What distinguishes Proulx's novels, besides a voice that has been praised for both its lyricism and its extraordinary authenticity, is an historian's rigor for details. Proulx has said that research is the best part of writing, and her stories have an immediacy that is rare in fiction. Every book also has its quirky motif: Each chapter in Postcards begins with a correspondence between Blood and his family; in The Shipping News, chapters are introduced with a drawing of a knot and a bit of philosophy from The Ashley Book of Knots; and in Accordion Crimes, the motif is the movement of a musical instrument through the hands of several generations of American immigrants.

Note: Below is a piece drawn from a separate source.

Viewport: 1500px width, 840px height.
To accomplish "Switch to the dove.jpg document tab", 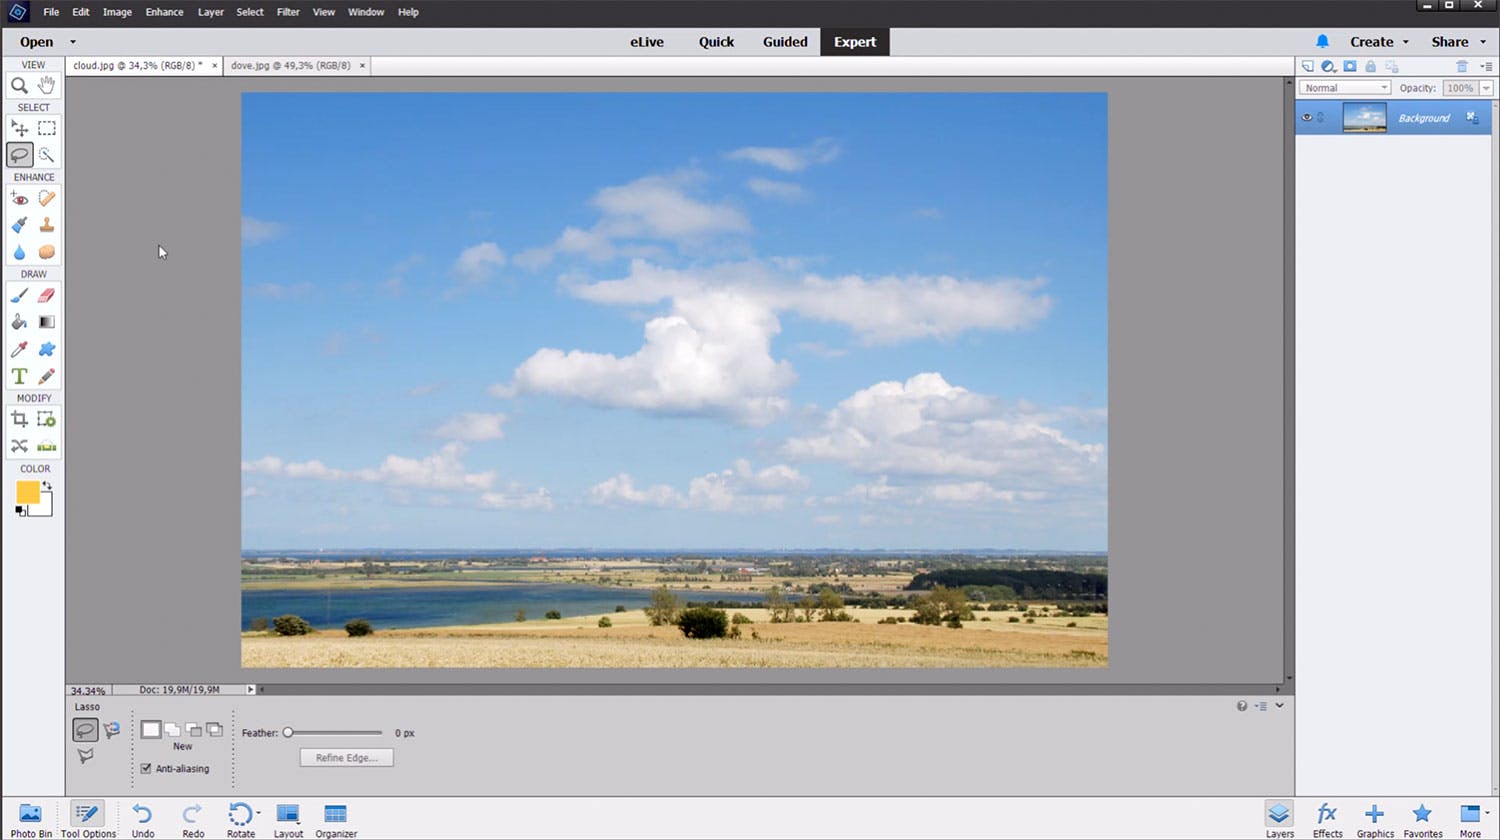I will point(290,65).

Good to Know An habitual driver of the country's back roads, Proulx is known for capturing the minutiae of out-of-the-way American life. Her willingness to examine and haul away small-town rubbish is so eager and indiscriminate that her bookshelves are stuffed with such threadbare oddments as a pamphlet of Spam recipes, a history of corncob pipes, and a guide to gate crashing. It is in these rural outbacks that she also finds the snippets of conversation and the place names like Joe Batt's Arm and Seldom Come By that lend her books their eccentric ring of truth.

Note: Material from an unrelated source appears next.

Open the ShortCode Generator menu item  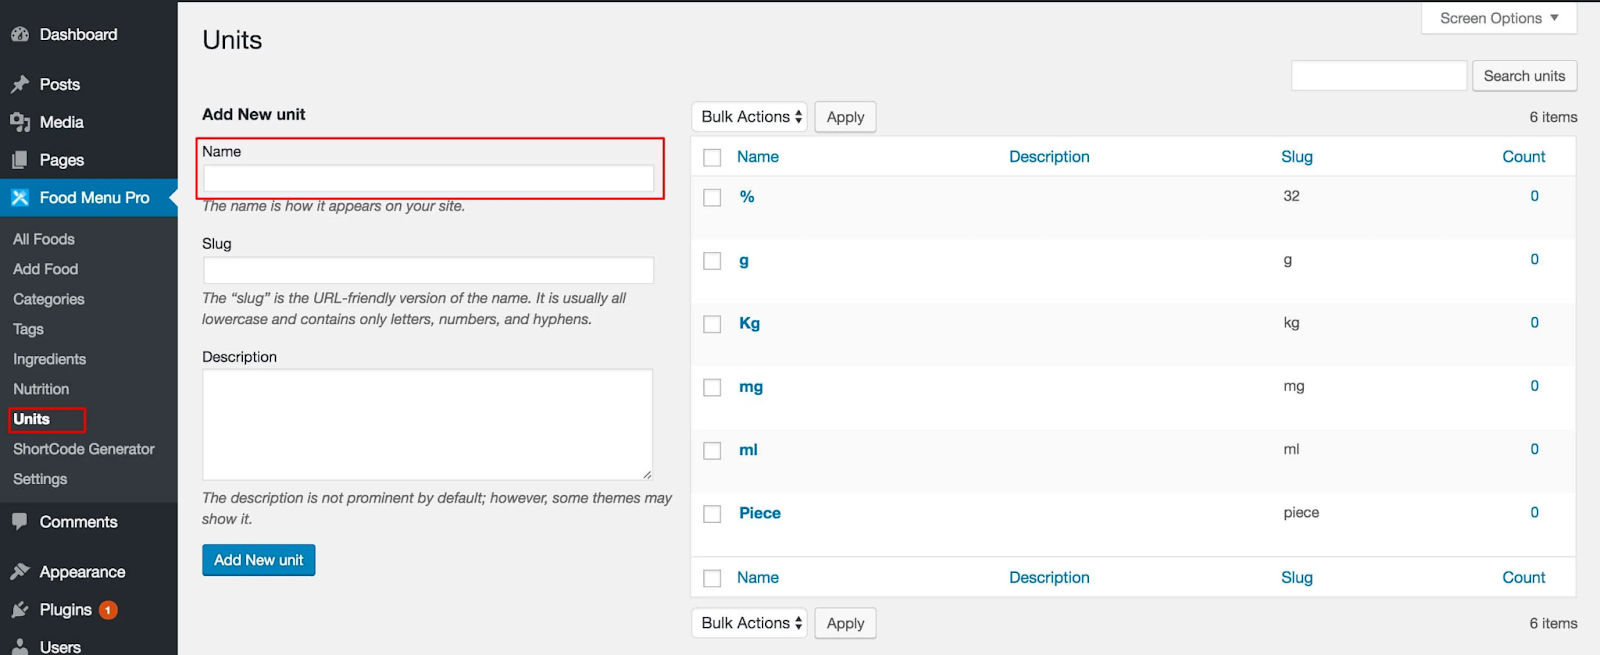[x=84, y=449]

Nostalgic for the public libraries of days gone by, Proulx says she misses the old wooden card-catalog trays because they offered chance, "browse-by" encounters with information you might not have known existed. Furthermore -- and this is a bit surprising from a writer with highly developed literary sympathies for suffering humankind -- she dislikes the fact that "in bad weather homeless folk exuding pungent odors doze at the reading tables."

Proulx rarely grants interviews and is known to be rather prickly on occasion. Despite the fact that fame has relieved her forever from waitressing, postal clerking, and the tedium of writing magazine articles -- which sustained her for 19 years before her success -- like many literary writers she resents the system that tries so hard to foster celebrity. Especially since the process of her art requires quiet and privacy. "In a sense [fame] is like someone continually ransacking your personal life," she says.

In addition to her many honors, Proulx also holds the distinction of being the first woman to receive the prestigious PEN/Faulkner Award, for Postcards.